Over the past 20 years, terrorist attacks have become more common, and groups such as the Islamic State and al Qaeda have become global enemies. These occurrences raise the question: What is the best way to fight? Exploring how foreign aid builds alliances with a look at recent history may have the answer.
Less than 80 years ago, Germany, Italy and Japan declared war on the U.S. as a part of WWII. In response, the U.S.temporarily ended diplomatic relations with these nations. When the war ended, much of Europe was destroyed, and the continent faced wide-spread famine. In these conditions, the U.S. gave extensive foreign aid to these and other nations, helping to rebuild their communities, economies and daily lives. Today, these three countries are some of our closest allies, giving evidence that foreign aid helps forge alliances.
The U.S. government feared that the Soviet Union could take advantage of Europe’s frailty and institute communism throughout the continent. In response, the new secretary of state, George Marshall, constructed the European Recovery Program, commonly called the Marshall Plan.
The Marshall plan appropriated $13 billion to 16 European nations. This was aimed at providing food to prevent famine as well as sending other basic necessities and supplies to begin rebuilding. These shipments allowed Europe to reestablish its economy and fueled the coal and steel industries that are so important today. This investment also made a path for the eventual creation of the North Atlantic Trade Organization (NATO).
Below are three examples of benefits when foreign aid builds alliances.
1. Germany is one of our leading trade partners
As of today, Germany no longer receives U.S. foreign aid and has the largest European economy. Not only do both the U.S. and Germany remain in NATO, but the countries work together to expand global trade. Germany is also a large supplier of goods for the U.S. They exported $125 billion worth of goods, while the U.S. exported $50 billion to Germany.
Beyond economic ties, Germany also works with the U.S. at the U.N. Germany has been integral to fighting the Islamic State and al Qaeda and to maintaining peace in Africa and the Balkans.
2. Italy helps the U.S. agenda on human rights, democracy and disease control
Italy is now a prosperous nation that no longer requires foreign aid.
Italy is a member of the U.N., the Organization for Security and Cooperation in Europe, G8, G20 and many other international organizations. In these roles, Italy works with the U.S. to cultivate democracy throughout the world and reduce conflict and terrorism. Italy also helps the U.S. in human rights, drug trafficking, human trafficking and fighting epidemics such as ebola. Rebuilding Italy after WWII helped create this strong alliance and gave the U.S. a powerful partner when negotiating complex international issues.
3. Japan partners with the U.S. to research innovative technology
The U.S. occupied Japan as a part of the treaty of surrender following WWII. This involved restructuring Japan’s political, social and economic systems. The country was demilitarized as the U.S. promised to protect it from any future conflict.
The beginning of the occupation focused on political and social reforms. Meanwhile, the Japanese economy began to collapse. At this point, the U.S. focused on rebuilding the economy through taxes restructured to reduce inflation. The Korean War soon began, and at the suggestion of occupying forces, the U.N. used Japan as its primary supplier during the war. As a result, Japan’s economy developed back into a healthy, sustainable one.

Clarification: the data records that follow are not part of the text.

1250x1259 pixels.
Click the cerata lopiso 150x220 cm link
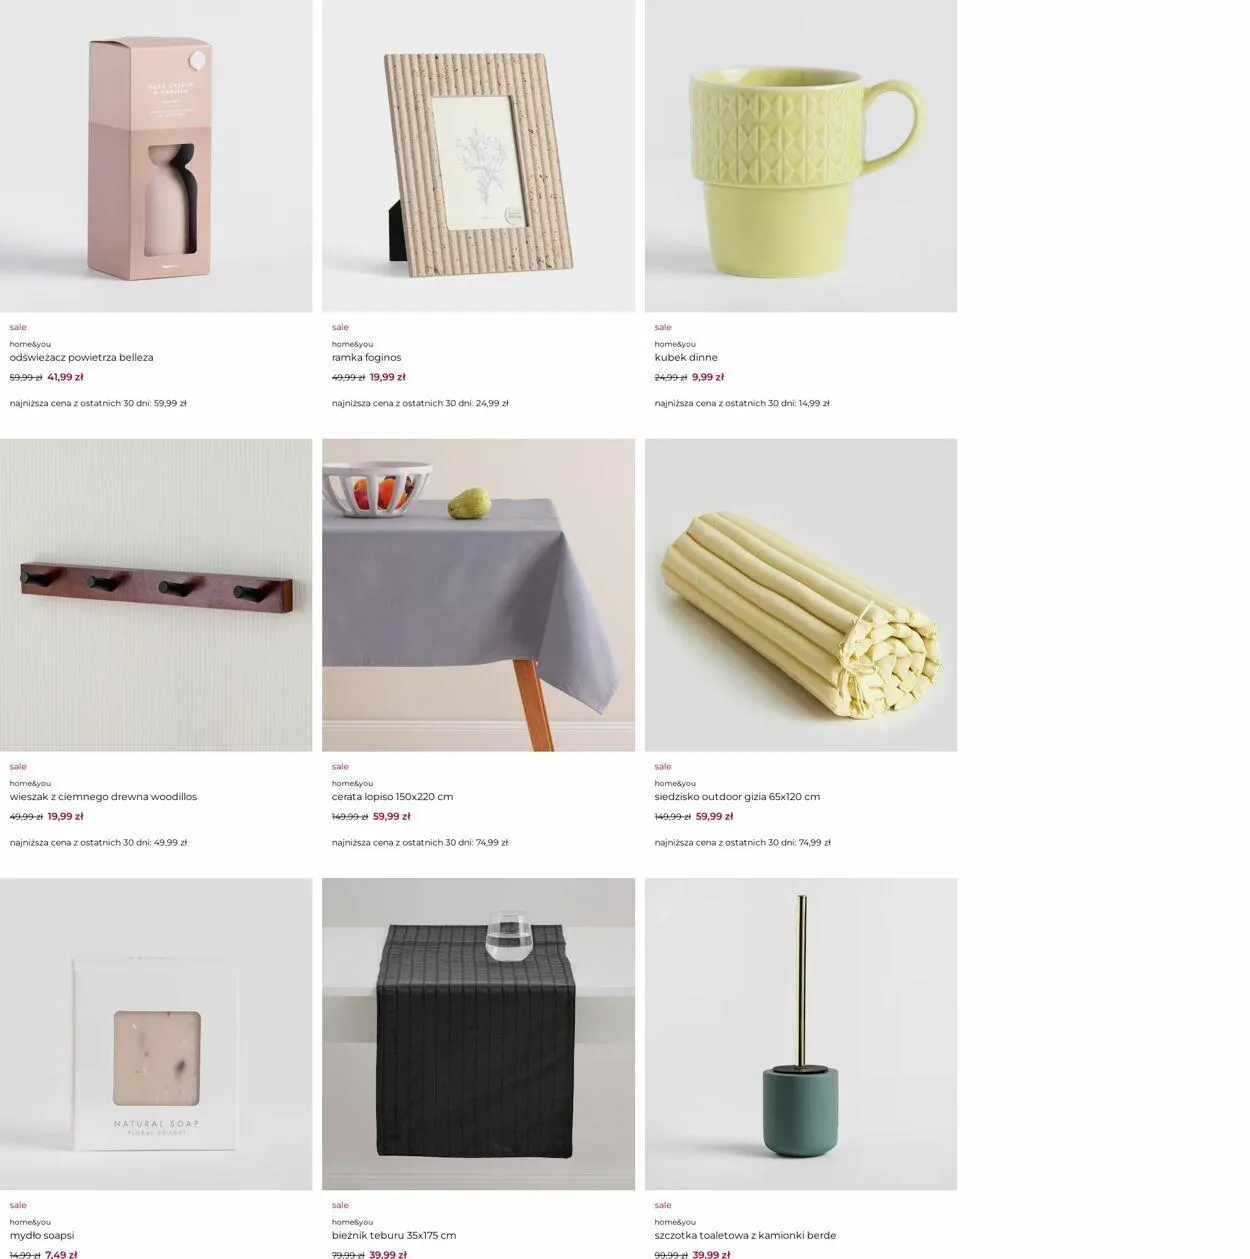(392, 797)
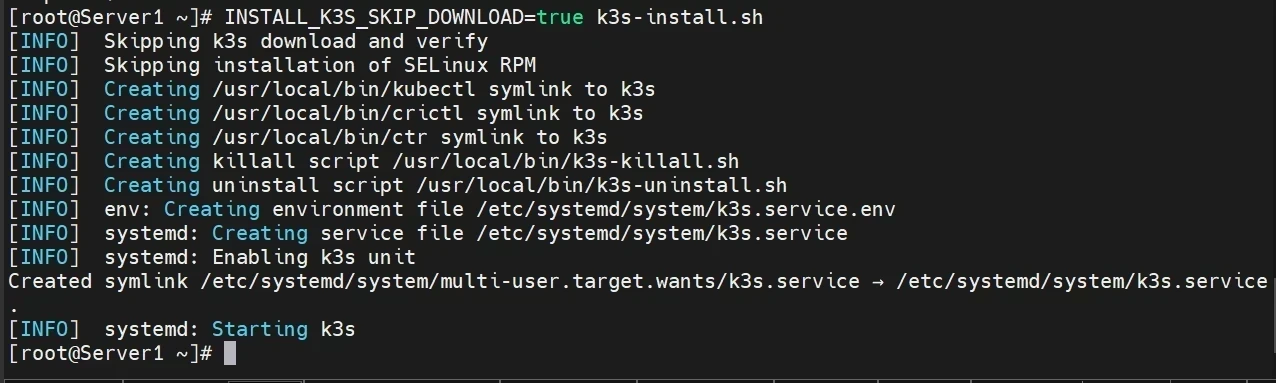The height and width of the screenshot is (383, 1276).
Task: Click the last [root@Server1 ~]# prompt
Action: [110, 353]
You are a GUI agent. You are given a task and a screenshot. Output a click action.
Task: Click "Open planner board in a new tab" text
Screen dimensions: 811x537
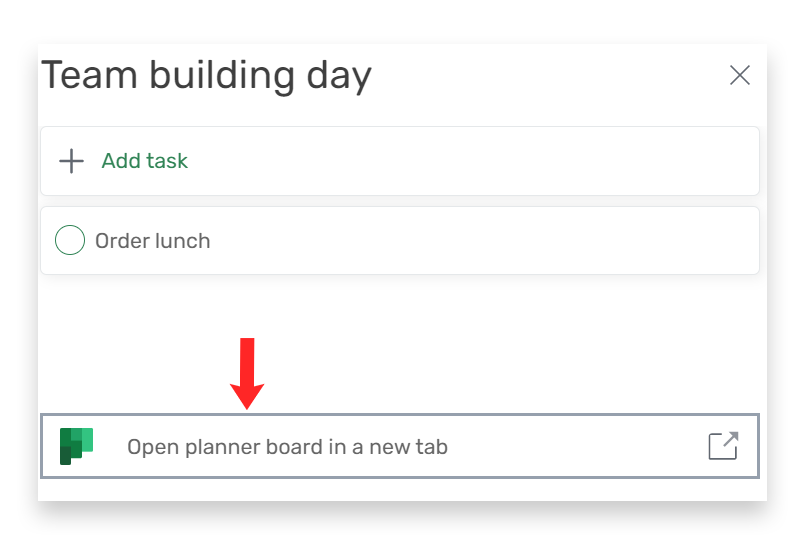point(287,447)
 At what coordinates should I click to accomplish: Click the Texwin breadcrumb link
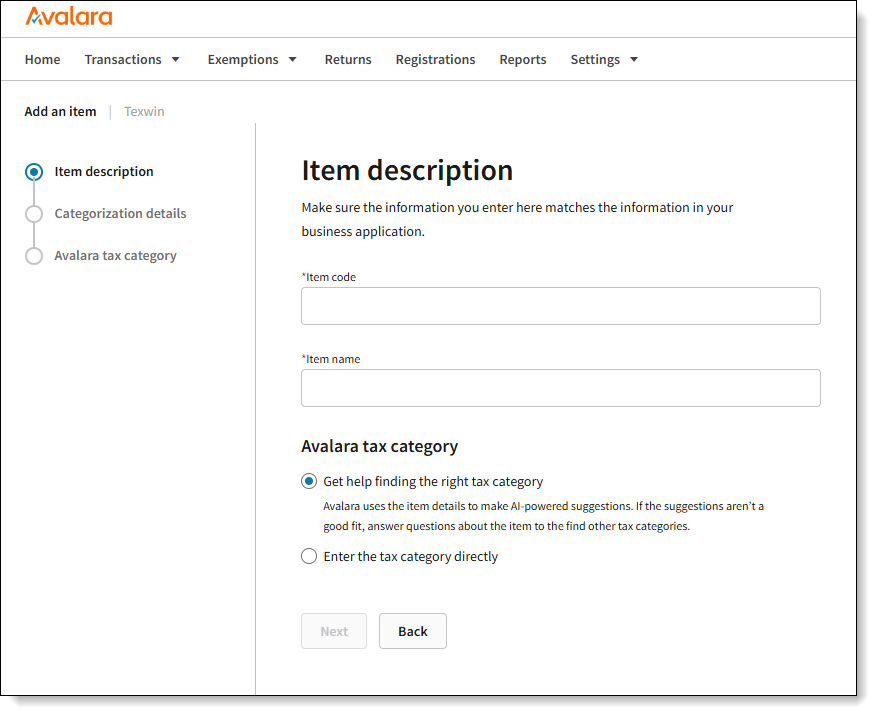pyautogui.click(x=144, y=112)
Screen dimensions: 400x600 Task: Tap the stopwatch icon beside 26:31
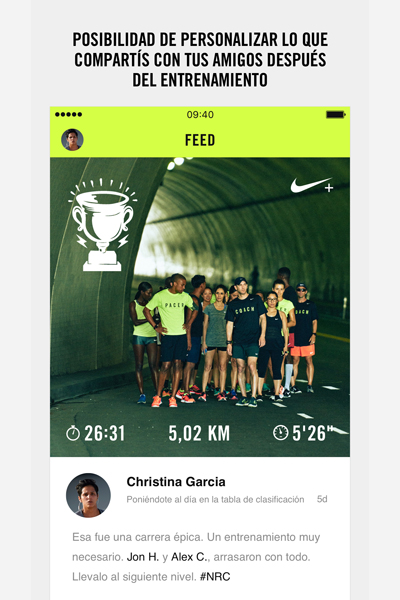point(73,433)
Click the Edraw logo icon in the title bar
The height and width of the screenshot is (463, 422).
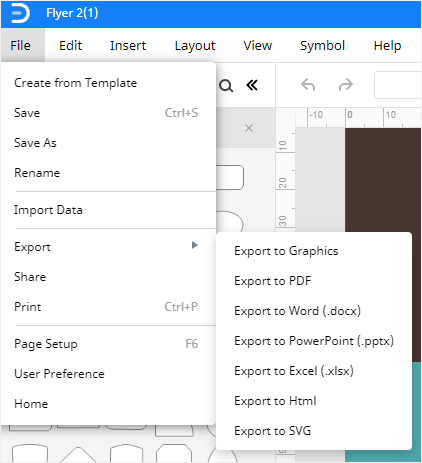click(x=20, y=14)
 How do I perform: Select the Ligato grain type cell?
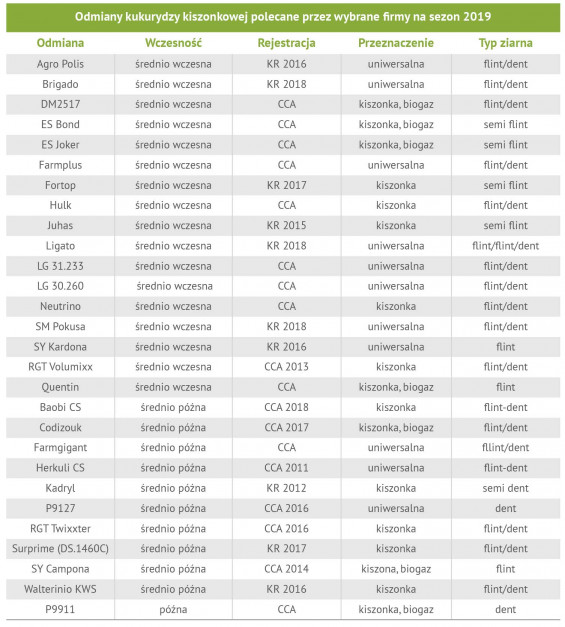pyautogui.click(x=505, y=246)
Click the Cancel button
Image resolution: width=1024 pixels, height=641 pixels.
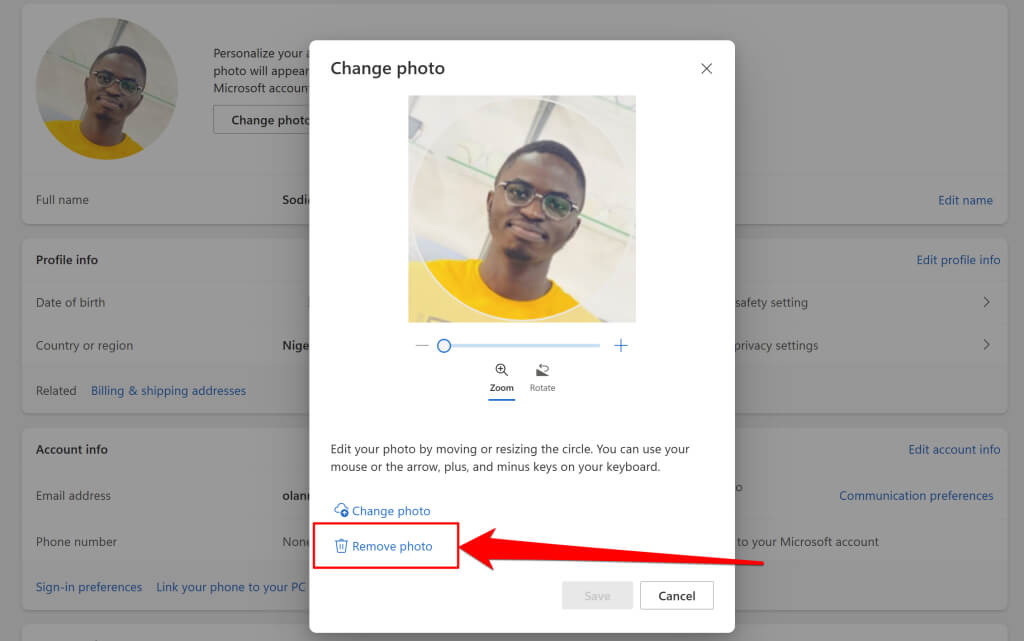pyautogui.click(x=677, y=595)
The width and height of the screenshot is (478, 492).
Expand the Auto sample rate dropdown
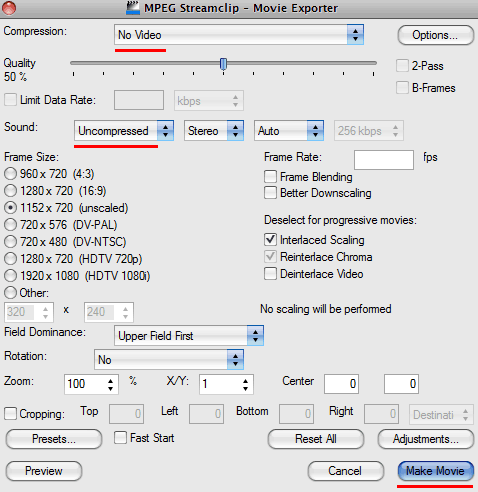pos(289,131)
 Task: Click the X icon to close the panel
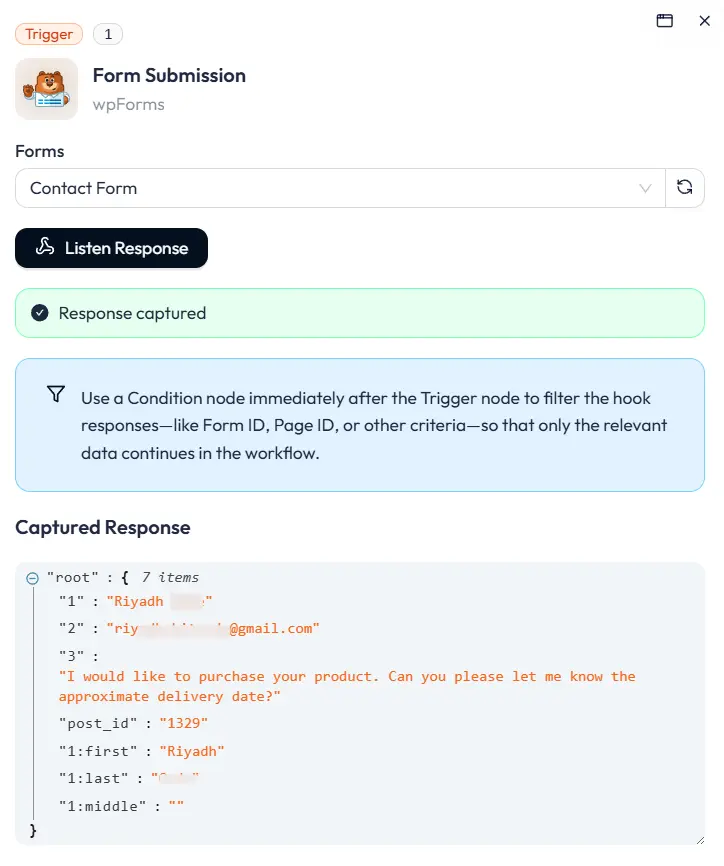(x=704, y=20)
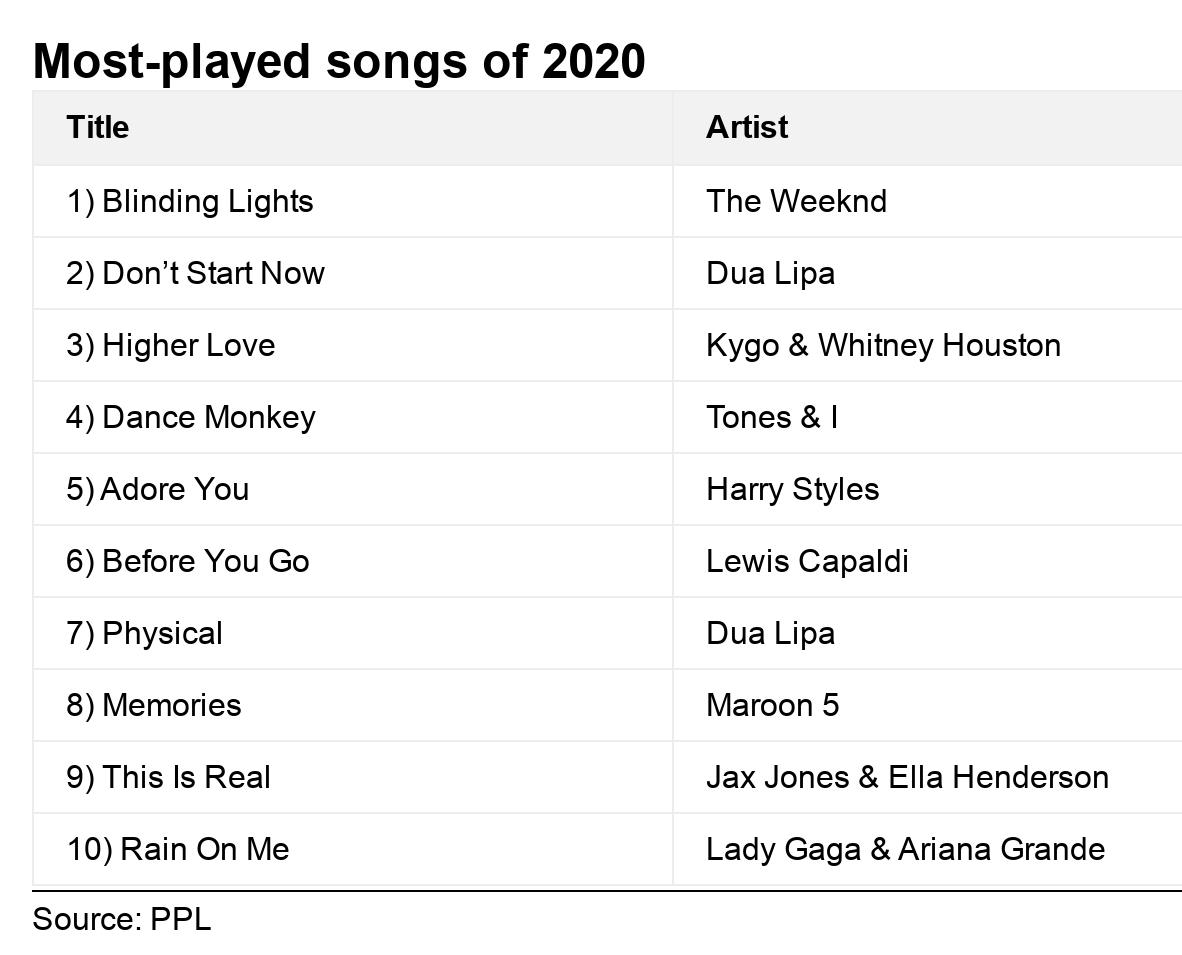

Japan remains a successful democracy and still has a robust economy. Japan no longer receives foreign aid and now offers aid to other developing nations. Moreover, they echo the voice of the U.S. agenda in East Asia. Japan supports political and military efforts of the U.S. in North Korea.
Japan also works with the U.S. in researching medicine and space travel. Together the two countries form the U.S.-Japan Science and Technology Agreement. For 25 years they have worked on advancing computer and energy technologies.
Less than 80 years ago these three countries were so devastated that their civilizations could have collapsed entirely. They are now world leaders along with the U.S. When foreign aid builds alliances, it creates strong countries and resilient partnerships. Foreign aid is able to turn our most sincere enemies into our friends.